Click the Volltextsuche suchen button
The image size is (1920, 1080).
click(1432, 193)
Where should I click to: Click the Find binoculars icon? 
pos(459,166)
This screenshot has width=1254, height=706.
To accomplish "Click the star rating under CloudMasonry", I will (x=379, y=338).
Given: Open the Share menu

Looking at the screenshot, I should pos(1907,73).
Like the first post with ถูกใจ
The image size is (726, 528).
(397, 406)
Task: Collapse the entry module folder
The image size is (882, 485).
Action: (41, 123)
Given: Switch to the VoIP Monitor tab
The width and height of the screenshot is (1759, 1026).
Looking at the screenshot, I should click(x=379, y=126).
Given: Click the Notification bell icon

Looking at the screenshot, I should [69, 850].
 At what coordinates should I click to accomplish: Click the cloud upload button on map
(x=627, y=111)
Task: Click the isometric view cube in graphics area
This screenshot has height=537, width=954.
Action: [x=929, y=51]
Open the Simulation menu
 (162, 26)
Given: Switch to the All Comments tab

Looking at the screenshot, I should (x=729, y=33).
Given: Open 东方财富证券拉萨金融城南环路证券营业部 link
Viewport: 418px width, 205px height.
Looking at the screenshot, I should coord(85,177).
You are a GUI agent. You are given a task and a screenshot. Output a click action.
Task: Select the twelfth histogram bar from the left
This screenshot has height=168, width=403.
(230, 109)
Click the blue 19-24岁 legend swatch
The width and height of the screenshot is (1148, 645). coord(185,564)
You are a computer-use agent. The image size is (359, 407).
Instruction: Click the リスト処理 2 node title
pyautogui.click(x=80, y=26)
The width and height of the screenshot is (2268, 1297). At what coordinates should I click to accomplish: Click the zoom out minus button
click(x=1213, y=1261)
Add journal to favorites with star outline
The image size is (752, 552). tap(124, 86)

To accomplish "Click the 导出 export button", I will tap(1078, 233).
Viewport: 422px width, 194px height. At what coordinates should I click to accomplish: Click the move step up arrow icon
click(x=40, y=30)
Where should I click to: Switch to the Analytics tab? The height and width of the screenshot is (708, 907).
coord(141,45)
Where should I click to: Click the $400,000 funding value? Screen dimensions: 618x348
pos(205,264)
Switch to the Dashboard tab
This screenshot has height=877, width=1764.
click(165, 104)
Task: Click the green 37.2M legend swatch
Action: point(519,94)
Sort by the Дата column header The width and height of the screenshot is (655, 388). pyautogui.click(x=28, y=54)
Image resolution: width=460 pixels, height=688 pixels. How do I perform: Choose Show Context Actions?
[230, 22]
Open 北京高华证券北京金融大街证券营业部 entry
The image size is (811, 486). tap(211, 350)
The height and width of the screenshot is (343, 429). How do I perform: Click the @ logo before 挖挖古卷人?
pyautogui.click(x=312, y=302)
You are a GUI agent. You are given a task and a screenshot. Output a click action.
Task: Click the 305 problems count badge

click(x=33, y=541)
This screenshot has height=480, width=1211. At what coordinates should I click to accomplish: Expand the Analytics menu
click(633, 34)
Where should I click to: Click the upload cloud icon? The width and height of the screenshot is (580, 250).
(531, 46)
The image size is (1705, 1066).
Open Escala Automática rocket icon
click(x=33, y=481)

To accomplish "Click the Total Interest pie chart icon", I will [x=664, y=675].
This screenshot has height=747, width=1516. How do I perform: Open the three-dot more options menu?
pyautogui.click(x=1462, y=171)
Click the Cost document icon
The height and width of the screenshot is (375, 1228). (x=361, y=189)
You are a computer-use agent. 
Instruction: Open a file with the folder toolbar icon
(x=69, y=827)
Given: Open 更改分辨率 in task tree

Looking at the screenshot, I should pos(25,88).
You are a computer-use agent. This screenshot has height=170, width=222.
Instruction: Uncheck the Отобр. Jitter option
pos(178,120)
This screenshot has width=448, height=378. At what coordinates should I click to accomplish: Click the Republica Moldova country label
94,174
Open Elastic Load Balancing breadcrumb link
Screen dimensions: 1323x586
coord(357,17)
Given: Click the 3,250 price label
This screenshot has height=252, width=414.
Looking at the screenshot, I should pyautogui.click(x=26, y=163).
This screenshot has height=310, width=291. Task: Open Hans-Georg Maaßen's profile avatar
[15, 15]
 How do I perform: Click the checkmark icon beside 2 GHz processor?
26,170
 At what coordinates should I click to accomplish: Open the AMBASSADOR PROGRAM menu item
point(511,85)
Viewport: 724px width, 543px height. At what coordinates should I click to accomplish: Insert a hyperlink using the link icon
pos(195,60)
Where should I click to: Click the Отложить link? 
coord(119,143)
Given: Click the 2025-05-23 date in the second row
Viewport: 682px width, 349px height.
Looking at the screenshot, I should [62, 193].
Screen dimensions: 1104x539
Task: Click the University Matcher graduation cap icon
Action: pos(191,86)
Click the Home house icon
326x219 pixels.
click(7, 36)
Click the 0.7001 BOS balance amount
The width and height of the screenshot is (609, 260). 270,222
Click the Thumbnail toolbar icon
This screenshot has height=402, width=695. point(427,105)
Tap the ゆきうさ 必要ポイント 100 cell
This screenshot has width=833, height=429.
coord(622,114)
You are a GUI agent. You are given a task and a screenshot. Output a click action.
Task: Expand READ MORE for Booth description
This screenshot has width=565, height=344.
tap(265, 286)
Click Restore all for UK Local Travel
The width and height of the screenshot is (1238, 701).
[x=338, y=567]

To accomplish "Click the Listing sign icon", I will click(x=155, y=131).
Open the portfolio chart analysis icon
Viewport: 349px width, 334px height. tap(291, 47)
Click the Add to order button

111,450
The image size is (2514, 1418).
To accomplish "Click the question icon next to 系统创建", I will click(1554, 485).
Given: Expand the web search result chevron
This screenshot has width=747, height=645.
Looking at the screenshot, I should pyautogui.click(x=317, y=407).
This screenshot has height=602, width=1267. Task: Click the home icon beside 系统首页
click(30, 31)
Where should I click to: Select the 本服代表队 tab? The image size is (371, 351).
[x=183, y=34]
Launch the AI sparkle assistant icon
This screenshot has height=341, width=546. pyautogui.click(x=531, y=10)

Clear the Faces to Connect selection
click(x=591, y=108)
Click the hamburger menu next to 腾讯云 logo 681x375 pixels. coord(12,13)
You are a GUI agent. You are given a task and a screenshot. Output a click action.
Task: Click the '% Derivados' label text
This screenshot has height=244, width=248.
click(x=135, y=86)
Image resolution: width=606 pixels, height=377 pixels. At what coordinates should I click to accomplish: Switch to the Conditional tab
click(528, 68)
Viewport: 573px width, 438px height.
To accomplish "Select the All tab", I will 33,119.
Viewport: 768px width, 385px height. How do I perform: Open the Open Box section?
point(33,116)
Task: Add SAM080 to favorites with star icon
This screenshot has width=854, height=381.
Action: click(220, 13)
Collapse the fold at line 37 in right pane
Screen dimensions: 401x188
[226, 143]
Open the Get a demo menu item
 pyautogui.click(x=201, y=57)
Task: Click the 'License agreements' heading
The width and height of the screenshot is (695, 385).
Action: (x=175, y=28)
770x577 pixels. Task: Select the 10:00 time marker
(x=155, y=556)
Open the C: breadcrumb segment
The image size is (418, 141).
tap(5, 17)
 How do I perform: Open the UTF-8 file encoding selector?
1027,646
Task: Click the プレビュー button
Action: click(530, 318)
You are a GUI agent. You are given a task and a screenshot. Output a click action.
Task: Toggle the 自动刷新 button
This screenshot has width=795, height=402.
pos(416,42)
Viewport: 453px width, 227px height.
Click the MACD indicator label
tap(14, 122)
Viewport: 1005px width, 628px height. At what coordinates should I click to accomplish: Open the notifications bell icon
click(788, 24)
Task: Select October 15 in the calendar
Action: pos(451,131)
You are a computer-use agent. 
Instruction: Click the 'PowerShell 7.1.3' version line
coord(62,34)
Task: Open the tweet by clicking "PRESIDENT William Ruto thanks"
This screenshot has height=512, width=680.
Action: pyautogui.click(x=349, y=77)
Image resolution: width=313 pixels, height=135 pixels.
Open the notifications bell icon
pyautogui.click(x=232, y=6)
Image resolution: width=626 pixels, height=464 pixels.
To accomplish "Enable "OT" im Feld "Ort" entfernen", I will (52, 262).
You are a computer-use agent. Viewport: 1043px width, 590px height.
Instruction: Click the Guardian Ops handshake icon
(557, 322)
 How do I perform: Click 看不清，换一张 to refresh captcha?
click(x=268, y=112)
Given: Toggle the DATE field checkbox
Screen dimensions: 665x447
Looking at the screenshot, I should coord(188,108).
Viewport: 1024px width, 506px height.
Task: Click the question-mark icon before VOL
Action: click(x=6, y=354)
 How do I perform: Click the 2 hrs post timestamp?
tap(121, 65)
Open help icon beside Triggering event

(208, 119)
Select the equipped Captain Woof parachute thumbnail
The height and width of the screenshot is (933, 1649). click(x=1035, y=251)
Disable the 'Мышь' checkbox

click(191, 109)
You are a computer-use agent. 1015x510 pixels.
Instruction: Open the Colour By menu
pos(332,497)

--------------------------------------------------

*Brief*:
Retype the lines of the records verbatim, starting with the line containing "Given: Click the Notification bell icon" and continuing through the line containing "pyautogui.click(x=312, y=302)".

*Answer to the exercise*:
Given: Click the Notification bell icon

Looking at the screenshot, I should [69, 850].
 At what coordinates should I click to accomplish: Click the cloud upload button on map
(x=627, y=111)
Task: Click the isometric view cube in graphics area
This screenshot has height=537, width=954.
Action: [x=929, y=51]
Open the Simulation menu
 (162, 26)
Given: Switch to the All Comments tab

Looking at the screenshot, I should (x=729, y=33).
Given: Open 东方财富证券拉萨金融城南环路证券营业部 link
Viewport: 418px width, 205px height.
Looking at the screenshot, I should coord(85,177).
You are a GUI agent. You are given a task and a screenshot. Output a click action.
Task: Select the twelfth histogram bar from the left
This screenshot has height=168, width=403.
(230, 109)
Click the blue 19-24岁 legend swatch
The width and height of the screenshot is (1148, 645). coord(185,564)
You are a computer-use agent. The image size is (359, 407).
Instruction: Click the リスト処理 2 node title
pyautogui.click(x=80, y=26)
The width and height of the screenshot is (2268, 1297). At what coordinates should I click to accomplish: Click the zoom out minus button
click(x=1213, y=1261)
Add journal to favorites with star outline
The image size is (752, 552). tap(124, 86)

To accomplish "Click the 导出 export button", I will tap(1078, 233).
Viewport: 422px width, 194px height. At what coordinates should I click to accomplish: Click the move step up arrow icon
click(x=40, y=30)
Where should I click to: Switch to the Analytics tab? The height and width of the screenshot is (708, 907).
coord(141,45)
Where should I click to: Click the $400,000 funding value? Screen dimensions: 618x348
pos(205,264)
Switch to the Dashboard tab
This screenshot has height=877, width=1764.
click(165, 104)
Task: Click the green 37.2M legend swatch
Action: point(519,94)
Sort by the Дата column header The width and height of the screenshot is (655, 388). pyautogui.click(x=28, y=54)
Image resolution: width=460 pixels, height=688 pixels. How do I perform: Choose Show Context Actions?
[230, 22]
Open 北京高华证券北京金融大街证券营业部 entry
The image size is (811, 486). tap(211, 350)
The height and width of the screenshot is (343, 429). How do I perform: Click the @ logo before 挖挖古卷人?
pyautogui.click(x=312, y=302)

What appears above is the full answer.